> [Set of tasks]
1. Write out the passage on UNESCO heritage criteria word for word, beginning at the words "In the attempt" and stopping after the words "the international arena.".
2. In the records, reproduce verbatim the lines beginning at the one that contains "Screen dimensions: 2560x1440" and stopping after the one that contains "click(691, 21)", with both of those lines included.

Time is also expressed in terms other than years, month, days and hours. It is also a key-underlying assumption in the concepts of past, present, and future. Thus, it becomes key to analyze the process of ‘heritagization’ (Walsh 1992)16 that bestows value on a practice or a heritage good, the process that judges the past in present terms by applying the present's values as criteria to judge the objects/practices of the past. The whole process of the UNESCO world heritage list elaboration can be viewed as a ‘heritagization’: as we mentioned above, in order to be listed the site has to fit certain criteria recently established by UNESCO.

But can any expert take the responsibility to define what in the common heritage deserves to be singled out and inscribed on the List, what site has more value compared to others?

In the attempt to answer this very question, as noted by Nicolas Adell, Michel Guisembert was insisting that ‘one has to develop “good habits” of conservation: On one hand, one should not assume that what is heritage in the present will be the heritage of future generations; and on the other hand, one has to live in the awareness that “every day that passes is a historic day”’ (Adell 2012). Is it relevant to apply the present values to the things from the past or extrapolate the present value to the future? Following this idea, would it even be fair to ask whether it is, thus, relevant to form any List at all? On the other hand, to our view the ‘list’ itself remains an important ‘dispositif’ that plays a crucial role in international policy-making and will probably be used for much longer as a mechanism of allocating powers on the international arena.

As defined by the Convention, the experts from three professional organizations (ICOMOS, IUCN and ICCROM), as well as UNESCO's World Heritage Center together with the World Heritage Committee members are constantly working together to define the cultural heritage, also by finding a compromise on the list of criteria that suits all the actors and fairly define the Outstanding Universal Value of the heritage items. By accepting the result of these long discussions – the official lists of criteria – UNESCO refers to the ‘universal values’. How did various actors agree on truly universal definitions? In this regard, an important challenge for the Organization is to find these universal definitions, while taking care of the interests of the multiple internal and external stakeholders. UNESCO then needs to communicate its decisions to various groups with different interests and this message has to be handled with care. One of the main questions here is how various actors with different interests decide on these common values and these common priorities?

These universal criteria are the products of long discussions, negotiations and exchanges. UNESCO has no choice but to apply these criteria which are the products of the compromises to the items that represent cultural heritage but also embody the national particularities. Also these criteria are agreed in the present, thus, the past is judged by contemporary notions of universality. Does it limit the past? Do these criteria really encourage the cultural diversity or do they limit it? How can UNESCO be sure that what it identifies as important today will be seen the same way in the future or simply on another continent and within another culture? Can UNESCO be sure that it does not miss anything that was considered important in the past but seems to be unimportant today or does not correspond to the universal values elaborated and institutionalized by the experts today? Is the goal of World Heritage Convention (1972) to protect the cultural diversity or to protect the compromising cultures by appealing to currently agreed universal values? Is the goal of the World Heritage Convention to protect the past reality or to protect what we think was important by applying contemporary values, thereby implying today's values are ‘forever universal’?

> [Provided entries]
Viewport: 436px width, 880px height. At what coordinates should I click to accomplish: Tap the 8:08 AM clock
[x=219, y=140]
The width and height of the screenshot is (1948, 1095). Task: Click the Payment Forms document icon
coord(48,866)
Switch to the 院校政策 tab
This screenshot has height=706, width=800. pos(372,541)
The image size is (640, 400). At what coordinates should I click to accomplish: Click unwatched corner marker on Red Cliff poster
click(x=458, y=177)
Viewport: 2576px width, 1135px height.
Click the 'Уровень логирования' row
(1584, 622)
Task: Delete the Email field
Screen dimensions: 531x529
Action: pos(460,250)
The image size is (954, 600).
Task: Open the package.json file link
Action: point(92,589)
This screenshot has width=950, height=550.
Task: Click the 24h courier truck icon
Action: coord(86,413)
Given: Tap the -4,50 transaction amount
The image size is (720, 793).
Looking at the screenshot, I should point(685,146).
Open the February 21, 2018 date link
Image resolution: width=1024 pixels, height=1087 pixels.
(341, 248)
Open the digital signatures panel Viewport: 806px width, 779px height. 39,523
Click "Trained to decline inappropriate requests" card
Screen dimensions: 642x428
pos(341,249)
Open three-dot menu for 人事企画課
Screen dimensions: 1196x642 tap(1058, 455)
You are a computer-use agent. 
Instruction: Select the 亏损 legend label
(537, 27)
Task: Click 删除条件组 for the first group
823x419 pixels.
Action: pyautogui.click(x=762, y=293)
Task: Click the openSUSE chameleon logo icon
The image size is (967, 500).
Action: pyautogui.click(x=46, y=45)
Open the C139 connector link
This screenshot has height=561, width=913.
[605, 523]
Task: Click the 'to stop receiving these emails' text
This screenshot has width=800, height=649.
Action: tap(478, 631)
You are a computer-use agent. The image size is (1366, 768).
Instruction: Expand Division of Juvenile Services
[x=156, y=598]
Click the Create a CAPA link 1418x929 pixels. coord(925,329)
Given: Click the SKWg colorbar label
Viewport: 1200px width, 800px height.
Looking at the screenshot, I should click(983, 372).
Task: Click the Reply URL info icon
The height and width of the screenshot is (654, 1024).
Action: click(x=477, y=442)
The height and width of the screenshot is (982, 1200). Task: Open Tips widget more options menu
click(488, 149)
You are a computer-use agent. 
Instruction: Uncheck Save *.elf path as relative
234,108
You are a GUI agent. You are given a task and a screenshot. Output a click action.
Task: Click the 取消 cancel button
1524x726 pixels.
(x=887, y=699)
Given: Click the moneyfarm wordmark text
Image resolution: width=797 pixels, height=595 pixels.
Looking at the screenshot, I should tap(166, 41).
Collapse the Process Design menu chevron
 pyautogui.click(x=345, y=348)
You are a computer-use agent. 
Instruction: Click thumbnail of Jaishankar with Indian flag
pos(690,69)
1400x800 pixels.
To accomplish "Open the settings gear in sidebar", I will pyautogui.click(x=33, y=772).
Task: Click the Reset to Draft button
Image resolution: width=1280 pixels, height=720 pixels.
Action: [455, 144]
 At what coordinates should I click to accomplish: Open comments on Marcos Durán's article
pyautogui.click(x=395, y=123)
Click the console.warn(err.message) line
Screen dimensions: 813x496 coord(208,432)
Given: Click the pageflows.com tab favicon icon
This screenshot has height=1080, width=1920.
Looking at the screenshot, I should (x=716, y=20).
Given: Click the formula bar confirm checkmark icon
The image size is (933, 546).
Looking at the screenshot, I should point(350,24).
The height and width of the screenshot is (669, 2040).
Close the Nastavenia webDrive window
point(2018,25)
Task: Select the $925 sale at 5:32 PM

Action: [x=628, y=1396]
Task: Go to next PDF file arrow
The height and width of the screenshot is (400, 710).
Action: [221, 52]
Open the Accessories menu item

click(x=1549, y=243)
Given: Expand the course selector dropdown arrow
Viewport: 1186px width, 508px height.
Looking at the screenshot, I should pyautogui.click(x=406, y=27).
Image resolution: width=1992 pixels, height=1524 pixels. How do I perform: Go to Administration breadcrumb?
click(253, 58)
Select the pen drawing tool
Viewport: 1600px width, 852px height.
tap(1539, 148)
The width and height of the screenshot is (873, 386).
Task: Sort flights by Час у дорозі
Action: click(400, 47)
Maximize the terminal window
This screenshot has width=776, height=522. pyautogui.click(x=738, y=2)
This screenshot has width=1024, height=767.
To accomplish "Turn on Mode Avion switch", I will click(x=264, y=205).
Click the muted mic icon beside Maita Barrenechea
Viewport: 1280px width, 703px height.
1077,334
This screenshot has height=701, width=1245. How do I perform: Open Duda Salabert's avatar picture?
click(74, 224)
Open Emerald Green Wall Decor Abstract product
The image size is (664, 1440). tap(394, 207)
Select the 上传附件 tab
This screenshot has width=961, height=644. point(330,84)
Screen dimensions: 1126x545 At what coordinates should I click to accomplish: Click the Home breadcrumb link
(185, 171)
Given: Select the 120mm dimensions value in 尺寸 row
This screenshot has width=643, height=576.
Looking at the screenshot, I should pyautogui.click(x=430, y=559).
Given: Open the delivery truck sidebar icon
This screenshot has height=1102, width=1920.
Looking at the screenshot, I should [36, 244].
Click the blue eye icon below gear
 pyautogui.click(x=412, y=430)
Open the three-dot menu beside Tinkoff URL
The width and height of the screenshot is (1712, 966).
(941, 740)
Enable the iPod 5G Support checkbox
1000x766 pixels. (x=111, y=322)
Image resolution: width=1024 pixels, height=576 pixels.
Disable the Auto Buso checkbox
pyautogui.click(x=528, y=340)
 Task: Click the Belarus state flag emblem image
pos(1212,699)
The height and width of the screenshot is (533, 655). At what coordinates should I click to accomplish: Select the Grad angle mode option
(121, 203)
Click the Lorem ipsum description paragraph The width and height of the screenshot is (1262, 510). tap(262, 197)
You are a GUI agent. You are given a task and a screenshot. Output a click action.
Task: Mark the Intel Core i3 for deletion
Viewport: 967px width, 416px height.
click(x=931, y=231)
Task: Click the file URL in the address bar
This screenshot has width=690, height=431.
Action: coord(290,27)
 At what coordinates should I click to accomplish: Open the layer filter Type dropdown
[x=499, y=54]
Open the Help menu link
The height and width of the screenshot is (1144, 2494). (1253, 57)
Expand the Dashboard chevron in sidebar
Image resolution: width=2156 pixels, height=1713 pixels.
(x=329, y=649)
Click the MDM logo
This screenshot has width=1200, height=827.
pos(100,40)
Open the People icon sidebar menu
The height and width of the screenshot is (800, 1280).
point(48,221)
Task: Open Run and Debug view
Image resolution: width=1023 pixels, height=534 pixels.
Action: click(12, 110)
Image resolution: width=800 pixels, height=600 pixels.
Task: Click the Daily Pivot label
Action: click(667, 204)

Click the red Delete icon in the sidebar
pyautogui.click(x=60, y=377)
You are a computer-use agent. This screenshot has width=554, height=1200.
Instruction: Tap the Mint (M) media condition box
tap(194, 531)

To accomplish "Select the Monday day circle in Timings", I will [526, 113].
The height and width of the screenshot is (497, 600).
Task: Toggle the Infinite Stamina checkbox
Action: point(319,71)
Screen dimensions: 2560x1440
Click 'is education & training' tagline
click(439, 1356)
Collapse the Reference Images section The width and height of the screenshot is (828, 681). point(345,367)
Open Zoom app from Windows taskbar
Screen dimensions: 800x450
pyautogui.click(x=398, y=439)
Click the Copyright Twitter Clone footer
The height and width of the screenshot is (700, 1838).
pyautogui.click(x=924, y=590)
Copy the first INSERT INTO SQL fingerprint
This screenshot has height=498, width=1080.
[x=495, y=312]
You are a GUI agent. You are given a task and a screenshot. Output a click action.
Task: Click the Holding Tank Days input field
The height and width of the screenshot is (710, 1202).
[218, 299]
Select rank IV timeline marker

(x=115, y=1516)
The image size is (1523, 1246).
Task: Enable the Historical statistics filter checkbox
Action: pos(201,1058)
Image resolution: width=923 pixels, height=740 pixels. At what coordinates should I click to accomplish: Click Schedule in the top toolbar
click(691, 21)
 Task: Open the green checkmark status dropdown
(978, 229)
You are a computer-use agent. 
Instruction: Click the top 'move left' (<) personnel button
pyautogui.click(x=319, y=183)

> [Results by task]
1.
In the attempt to answer this very question, as noted by Nicolas Adell, Michel Guisembert was insisting that ‘one has to develop “good habits” of conservation: On one hand, one should not assume that what is heritage in the present will be the heritage of future generations; and on the other hand, one has to live in the awareness that “every day that passes is a historic day”’ (Adell 2012). Is it relevant to apply the present values to the things from the past or extrapolate the present value to the future? Following this idea, would it even be fair to ask whether it is, thus, relevant to form any List at all? On the other hand, to our view the ‘list’ itself remains an important ‘dispositif’ that plays a crucial role in international policy-making and will probably be used for much longer as a mechanism of allocating powers on the international arena.

2.
Screen dimensions: 2560x1440
Click 'is education & training' tagline
click(439, 1356)
Collapse the Reference Images section The width and height of the screenshot is (828, 681). point(345,367)
Open Zoom app from Windows taskbar
Screen dimensions: 800x450
pyautogui.click(x=398, y=439)
Click the Copyright Twitter Clone footer
The height and width of the screenshot is (700, 1838).
pyautogui.click(x=924, y=590)
Copy the first INSERT INTO SQL fingerprint
This screenshot has height=498, width=1080.
[x=495, y=312]
You are a GUI agent. You are given a task and a screenshot. Output a click action.
Task: Click the Holding Tank Days input field
The height and width of the screenshot is (710, 1202).
[218, 299]
Select rank IV timeline marker

(x=115, y=1516)
The image size is (1523, 1246).
Task: Enable the Historical statistics filter checkbox
Action: pos(201,1058)
Image resolution: width=923 pixels, height=740 pixels. At what coordinates should I click to accomplish: Click Schedule in the top toolbar
click(691, 21)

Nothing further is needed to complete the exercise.